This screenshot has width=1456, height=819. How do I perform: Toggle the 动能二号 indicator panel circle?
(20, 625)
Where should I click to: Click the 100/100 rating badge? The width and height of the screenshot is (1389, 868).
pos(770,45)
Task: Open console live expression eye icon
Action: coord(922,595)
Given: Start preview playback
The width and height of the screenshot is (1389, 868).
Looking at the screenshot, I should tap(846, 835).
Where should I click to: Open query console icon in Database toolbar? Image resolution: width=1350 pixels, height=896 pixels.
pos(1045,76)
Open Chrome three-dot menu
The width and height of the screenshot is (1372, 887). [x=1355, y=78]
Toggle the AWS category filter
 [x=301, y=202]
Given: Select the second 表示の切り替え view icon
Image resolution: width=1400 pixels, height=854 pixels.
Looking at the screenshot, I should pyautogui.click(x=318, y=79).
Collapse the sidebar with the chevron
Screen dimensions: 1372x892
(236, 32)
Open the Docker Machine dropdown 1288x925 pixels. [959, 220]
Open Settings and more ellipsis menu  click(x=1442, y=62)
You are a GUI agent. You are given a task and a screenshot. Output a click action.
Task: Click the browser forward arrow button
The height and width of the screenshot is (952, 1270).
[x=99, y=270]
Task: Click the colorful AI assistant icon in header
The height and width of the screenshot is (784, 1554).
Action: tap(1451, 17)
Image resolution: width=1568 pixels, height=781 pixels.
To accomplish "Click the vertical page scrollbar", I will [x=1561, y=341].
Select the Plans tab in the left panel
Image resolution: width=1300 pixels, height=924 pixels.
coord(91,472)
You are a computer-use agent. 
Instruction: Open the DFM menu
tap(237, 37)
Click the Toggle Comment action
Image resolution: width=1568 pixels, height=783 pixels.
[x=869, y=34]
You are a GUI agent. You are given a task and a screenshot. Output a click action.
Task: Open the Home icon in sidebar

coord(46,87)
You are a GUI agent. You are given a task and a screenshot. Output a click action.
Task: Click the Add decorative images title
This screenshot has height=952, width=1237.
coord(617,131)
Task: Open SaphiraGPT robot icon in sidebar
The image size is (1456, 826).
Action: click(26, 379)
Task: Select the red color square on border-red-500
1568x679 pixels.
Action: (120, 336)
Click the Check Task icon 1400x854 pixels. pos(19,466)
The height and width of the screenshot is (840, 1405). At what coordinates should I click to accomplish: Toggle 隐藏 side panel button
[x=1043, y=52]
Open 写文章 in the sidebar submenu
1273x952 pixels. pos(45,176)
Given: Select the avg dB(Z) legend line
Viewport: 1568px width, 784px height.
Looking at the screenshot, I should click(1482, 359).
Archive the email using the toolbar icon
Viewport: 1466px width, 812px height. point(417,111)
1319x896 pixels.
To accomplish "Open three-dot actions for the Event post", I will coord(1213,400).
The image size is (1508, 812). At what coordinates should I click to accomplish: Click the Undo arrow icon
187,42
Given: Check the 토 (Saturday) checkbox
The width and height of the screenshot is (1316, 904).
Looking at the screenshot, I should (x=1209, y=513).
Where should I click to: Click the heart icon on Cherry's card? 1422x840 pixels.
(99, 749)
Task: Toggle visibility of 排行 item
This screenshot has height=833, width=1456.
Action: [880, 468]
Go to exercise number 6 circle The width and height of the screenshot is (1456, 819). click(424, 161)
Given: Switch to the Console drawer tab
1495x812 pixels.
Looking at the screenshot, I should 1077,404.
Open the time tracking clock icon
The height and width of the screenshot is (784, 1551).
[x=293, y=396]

============================================================

**What to produce:**
Give the exact lines, and only those, from the line containing "Image resolution: width=1400" through the line containing "Open the Docker" in the entries above.

**Completed task:**
Image resolution: width=1400 pixels, height=854 pixels.
Looking at the screenshot, I should pyautogui.click(x=318, y=79).
Collapse the sidebar with the chevron
Screen dimensions: 1372x892
(236, 32)
Open the Docker Machine dropdown 1288x925 pixels. [959, 220]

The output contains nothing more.